Friday, March 07, 2008

Wow. Just wow.

So we had a standardized patient interview group meeting this week in PPS (patient physican and society). What we do is sit in a group, one of us interviews an actor playing the patient, we discuss possible diagnoses together, then someone else talks to patient about the diagnosis and possible treatments. This week's subject was diarrhea. The following story was related to me by my friend in whose group the following events transpired.

Our protagonist elicits the following history:
The patient is a 2 year old boy. His hispanic father relates the following history: patient has had watery diarrhea for the last 12 hours. The family had eaten together at a church picnic where chicken, warm rice, and other potluck foods were served. 5 hours later, the patient, and some of his family members all reported having intermittent non-bloody, non prurlent diarrhea.

Even the most un-medical lay person would probably leap to the diagnosis of food poisoning, specifically, some toxin mediated form (B.cereus, S. Aureus, or some other form). The history fits, the signs and symptoms fit, and the diagnosis is, in fact, food poisoning. You might also consider some viral gastroenteritis, but since the whole family is simultaneously sick in such short order, the illness is more suggestive of food poisoning. Now is when our hero shines.

When queried by the moderator about possible illnesses to include in the differential, our hero says:
"well, I feel that, it's , you know, like maybe esophageal atresia. Maybe it's like, like, a fistula, you know? like a tracheal-esophageal fistula? Or maybe, you know, I can't remember what it's called (now he waves his hand vaguely over the right upper quadrant of his abdomen), you know, like some hypertrophy of something? the duodenum? "
"Pyloric stenosis?" asks the moderator, dumfounded.
"yeah" replies the champion.
"NO." says the moderator, floored at the ignorance of our protagonist.

Now, some vocabulary for you so you can understand the colossal mistake that our protagonist made.
  • Esophageal atresia: when the esophagus forms in the embryo, it initially forms as a solid structure which then hollows out. If the hollowing out is incomplete, you have esophageal atresia. In other words, the esophagus is a blind-end tube. The first meal that the baby attempts to take after birth would, of course, not reach the stomach. No way this would happen in a 2 year old. Most of all, this COULD NOT, by definition, cause diarrhea! (not to mention everyone in the family? simultaneously?)

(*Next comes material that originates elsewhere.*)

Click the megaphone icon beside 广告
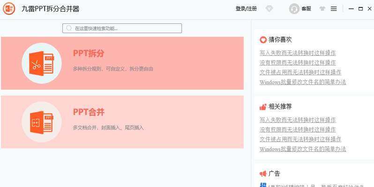The height and width of the screenshot is (187, 374). coord(263,173)
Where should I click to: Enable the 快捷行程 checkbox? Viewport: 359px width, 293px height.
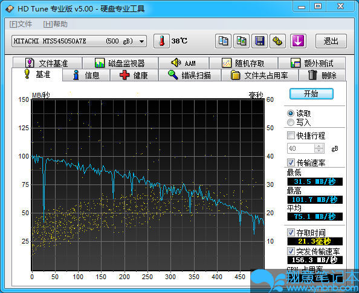tap(291, 136)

  • Tracheal-esophageal fistula: an aberrant connection between the trachea and the esophagus, again from an error during embryogenesis. Also, this would have been evident during the neonatal period. Again, not a cause of diarrhea.

  • Pyloric stenosis: The scar on my abdomen attests to my experience with this. In this condition, the pylorus, which is the connection between stomach and the uppermost portion of the small intestine, closes due to overgrowth of the sphincter muscle found there. Typically, this presents in first born males in the first month or two of life. Characteristically, there is projectile vomiting. Since the GI is closed by the hypertrophied sphincter, of course no food is reaching the colon to become diarrhea.

I'm amazed at how wrong his diagnoses were. Come on! the conditions he described, for the most part, are obstructive and would not, could not, result in diarrhea!! Not to mention that common sense alone would tell you it's food poisoning (though you might have to have microbiology to tell which bug is the likely culprit.) This dude is one of the SLU medscholars, who were selected as college freshman for automatic entrance into medical school, as long as they kept their grades up in undergrad. Simply stunning.